Following the heart means listening to God
There are a number of references to the concept of heart in our scriptures. So too our patristic fathers and mothers speak about the heart. Our whole christian spirituality is centred around the concept of heart. Just like the Mother of Our God who "treasured up all these things and pondered them in her heart" (Luke 2:19) we too keep in our hearts everything - good and bad, evil and heavenly. Heart is also a place where we make things happen either for the good or bad reasons. The Word of God admonishes us, “if today you hear his voice, harden not your hearts” (Hebrews 3:15 & Psalm 95:8). In other words, we are supposed to allow our hearts to be more open, generous, sincere and responsive to whatever the Lord has to tell us and the world of today. Turning our hearts to God means to changing our focus from ourselves, from the things of the world to others, i.e., to God's invitation. St Ignatius of Loyola in his Spiritual Exercises affirms that God speaks to us through the desires of our hearts. When we become aware of God and God's self more and more then we would be certainly know what God wants. All the more we feel intensely deep within us what we really desire are the same. That means we need to get in touch with the deeper desires of the heart.
Self-emptying is a process of welcoming God in our hearts
If Prophet Ezekiel mentions about the righteousness of the person before the Creator and others, St Paul speaks so boldly how Jesus emptied himself completely through that beautiful hymn of kenosis, the self-emptying of our Lord (Philippians 2:1–11). Our righteousness, solidarity with our Lord is not for ourselves, or for our self glory or for self-satisfaction but given in return to God through our complete self-emptying. And the model here is Jesus Christ himself. In Jesus the whole scripture is fulfilled because of his self-emptying act which works out so fully and completely and there is nothing that leaves any space for suspicion and doubt.
Metanoia is to get reoriented and refocused on God
In that parable of the Father and His Two Sons in the Vineyard, (Matthew 21:28–32) Jesus speaks about is a reminder that each one of us to follow that heart which leads to God. The first son in the parable listened to his heart in spite of his smallness in saying "I will not" at the beginning. There is no room for insincerity, dishonesty, unfaithfulness in the Kingdom of God like the second son. All are invited to participate in God's glory including sinners and people with bad reputation provided they are ready for the metanoia, that is get reoriented and refocused who are ready to enter into the cave of their heart thus listen to the voice of God. Thus their eyes are able to see freshly and not dimly, clearly and not blurry, heavenly and not earthly.
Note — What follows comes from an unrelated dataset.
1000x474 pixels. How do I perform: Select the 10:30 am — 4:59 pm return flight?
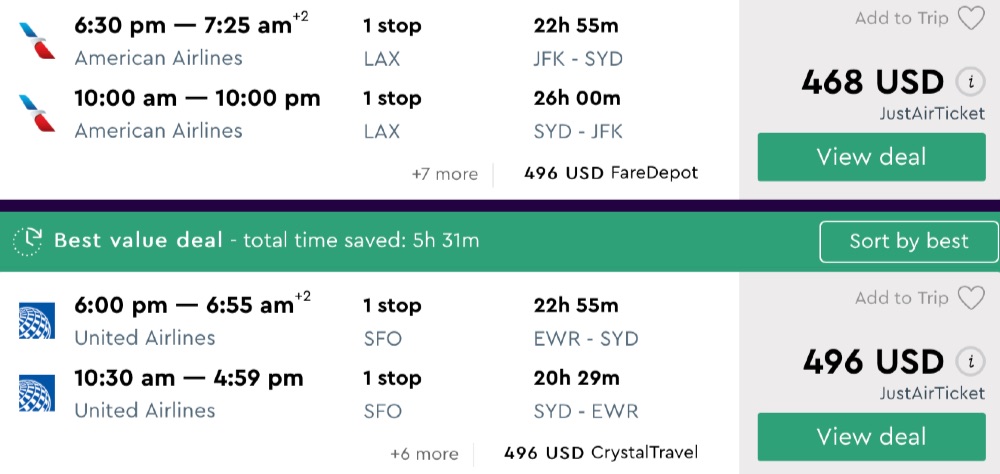click(188, 379)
Closing one's heart to the grater reality in our life that is God is not only sinful but also disastrous. "Hardening our hearts" is a great temptation which often derail our path to God and encounter with God. Pain and sufferings are part of our lives and in the words of Ecclesiastes "there is a time to be born and a time to die; a time to kill, and a time to heal; a time to tear down, and a time to build; a time to weep, and a time to laugh; a time to mourn, and a time to dance; a time to seek, and a time to lose; a time to keep, and a time to cast away; a time to rend, and a time to sew; a time to be silent, and a time to speak; a time to love, and a time to hate; a time of war, and a time of peace" (Ecc 3:1-5). This is the human fragility in which we live. In fact, we are not control of the situations, moreover, not control of ourselves. Only God is the one who controls us, who softens our hearts so that they move toward him. To be human means to experience pain and suffering, joy and peace, yet we have to make that particular but personal decision of how to respond to it. Human tendency is to toughen our heats still further and try to protect it when things come on our way which are not pleasant and comforting. In order to follow the kingdom of God we have to follow the way of Jesus and his life style. Only then our hearts will be softened, thus our hearts are better able to love one another and accommodate others.
How shall we move forward?
Everything begins with small steps. We have to develop or cultivate that capacity to hold tenderly our pain and suffering, anger and frustration. There is no point in passing on that pain and suffering on others. I should begin to look at my past experiences of sufferings? Do I see them as a failure or challenge or opportunity to love and move forward? How do I look at my sinful ways, the way I deal with those things which do not please my God? Do my experiences of my limitations, shortcomings, failures, frustrations allow me to be more compassionate and forgiving towards others? What is my take on refusals to God's compassionate love that I experience from so many people?
We might be able to continue to love with our heart and see with clear eyes provided we allow the God come into our lives and makes His home in us. Our hearts open up completely and wholly only when we allow ourselves to listen to the voice of God, respond to it resolutely and firmly and when we are compassionate towards ourselves.